Search the records that follow and extract every line containing the string "MasterClass".
· · · · ·
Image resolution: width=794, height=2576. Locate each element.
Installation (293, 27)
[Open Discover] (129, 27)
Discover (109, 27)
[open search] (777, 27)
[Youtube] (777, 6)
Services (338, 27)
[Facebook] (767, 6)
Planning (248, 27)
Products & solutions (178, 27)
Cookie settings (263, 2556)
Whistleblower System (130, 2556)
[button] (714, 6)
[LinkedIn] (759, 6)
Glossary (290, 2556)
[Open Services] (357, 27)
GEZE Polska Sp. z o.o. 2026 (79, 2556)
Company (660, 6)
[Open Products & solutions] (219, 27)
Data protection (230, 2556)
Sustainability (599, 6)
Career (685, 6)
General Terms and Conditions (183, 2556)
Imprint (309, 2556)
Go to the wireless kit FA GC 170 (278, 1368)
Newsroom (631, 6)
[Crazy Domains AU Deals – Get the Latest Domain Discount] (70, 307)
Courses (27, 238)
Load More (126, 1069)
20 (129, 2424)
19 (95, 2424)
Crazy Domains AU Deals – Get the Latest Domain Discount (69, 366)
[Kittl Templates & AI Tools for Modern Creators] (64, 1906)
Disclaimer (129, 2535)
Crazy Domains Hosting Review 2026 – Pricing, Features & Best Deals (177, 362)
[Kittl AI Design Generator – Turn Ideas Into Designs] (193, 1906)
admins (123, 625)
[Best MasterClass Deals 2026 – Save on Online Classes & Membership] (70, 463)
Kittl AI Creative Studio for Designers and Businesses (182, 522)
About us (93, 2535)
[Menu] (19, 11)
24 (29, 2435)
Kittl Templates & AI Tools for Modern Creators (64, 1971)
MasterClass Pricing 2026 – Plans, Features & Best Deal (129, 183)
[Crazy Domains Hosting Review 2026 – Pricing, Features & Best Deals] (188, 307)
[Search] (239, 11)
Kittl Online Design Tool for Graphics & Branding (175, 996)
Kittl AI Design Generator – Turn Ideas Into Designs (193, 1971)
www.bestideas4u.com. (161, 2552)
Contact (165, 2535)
· · · · ·
■ SOLUTION FOR THIS TASK ■
[Best MasterClass Deals 2026 – Save on Online Classes & Membership] (70, 463)
MasterClass Pricing 2026 – Plans, Features & Best Deal (129, 183)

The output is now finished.